BELLEFONTE, Pa. — On weekdays, Dennis Sciabica toils in politics as an aide to a state senator. In his free time, he is a professional cowboy, wrestling steers and riding snorting bulls.
"Both are high risk businesses," Sciabica says. "I've had people tell me that I sling the bull during the week and ride it on weekends."
In nine years of rodeo competition, he has suffered five broken noses one broken back. He has lost most of his teeth, smashed a cheekbone and dislocated his shoulder. He travels 40,000 miles a year and is happy to make pocket money.
"I'm 30. My body's 82," he says. "But it beats the devil out of growing up."
This is modern day rodeo, a way of life rooted in the West that has crept eastward.
Few Make a Living
Most weekend cowboys have regular jobs. On a busy weekend they may compete in as many as four rodeos, but only a few make a living at it.
Entry fees range from $25 to $60 per event. A good payoff for a first-place finish is $600 to $700. Cowboys who bite the dust go home sore and broke. Medical insurance is available, but there is a $1,000 deductible.

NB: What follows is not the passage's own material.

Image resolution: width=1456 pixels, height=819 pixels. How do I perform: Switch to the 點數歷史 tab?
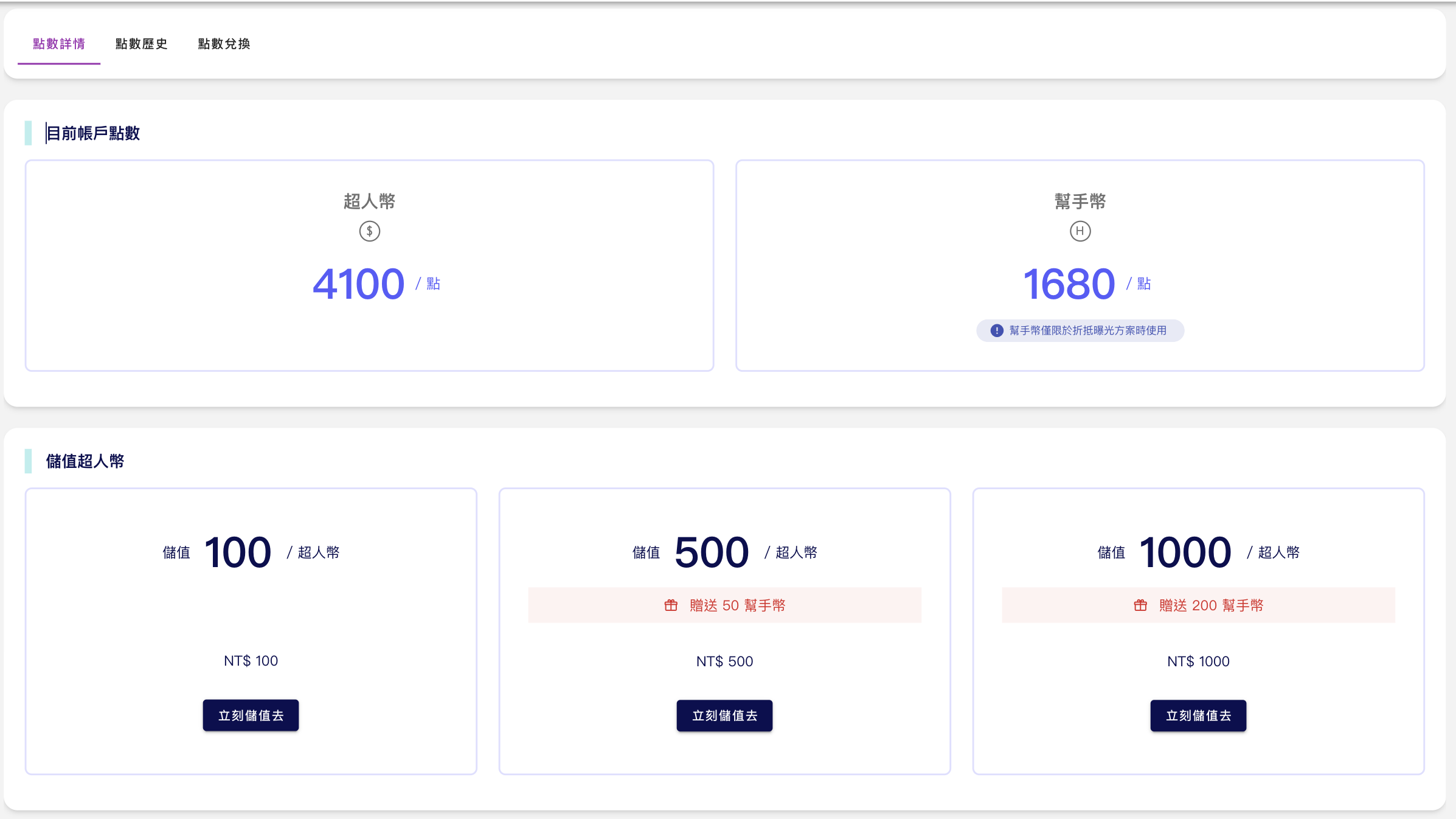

"If you watch your nickels, your profit margin could be $7,000 or $8,000 a year," Sciabica says. "But I don't think anybody gets rich riding rodeo. There's not enough money to justify the abuse. There are a lot easier ways to make the same amount of money."
Nevertheless, the sport prospers at outdoor spots in summer and indoor arenas in winter, attracting a nomadic band of competitors fond of pickup trucks, boots and cowboy hats. The makers of blue jeans, snuff, beer and four-wheel drive trucks beef up prize money through corporate sponsorship.
Qualifying for a payoff in bull riding means sticking to a two-ton, rampaging hulk for eight seconds.
"It's like an entire lifetime compressed in a few seconds," says Sciabica, who hosts his own three-day rodeo every year in central Pennsylvania.
To wrestle a steer, he leaps off a horse galloping at 30 m.p.h. onto a charging 600-pound animal and forces it to the ground by its horns. A good time is four seconds.
Sciabica took up rodeo after wrestling for three years at Penn State University. As an aide to state Sen. J. Doyle Corman, Sciabica's real job is to cut through the bureaucratic red tape for constituents in five counties.
Sciabica is also vice president of the American Rodeo Assn., one of three nationally sanctioned rodeo groups. The ARA has 1,000 members competing in rodeos staged mainly in the East, with nary a tenderfoot among them.
"It doesn't matter where you come from anymore," says Sam Swearingen, 25, of Milroy, Pa., the ARA's leading money-winner in saddle bronc riding last year. "It's amazing how many cowboys come from the East."
East or West, cowboys are a rare breed, according to steer wrestler Jimmy Douglas, 42, a transplanted Texan who now lives in Dayton, Pa., and operates a surface coal mine.
"The same spirit that drove people the whole way across this country takes the cowboy and his beat-up old trailer to the rodeo every week," Douglas says. "The Wild West might be gone, but the Wild West inside the man isn't gone. I think all these people are living 150 years after their time."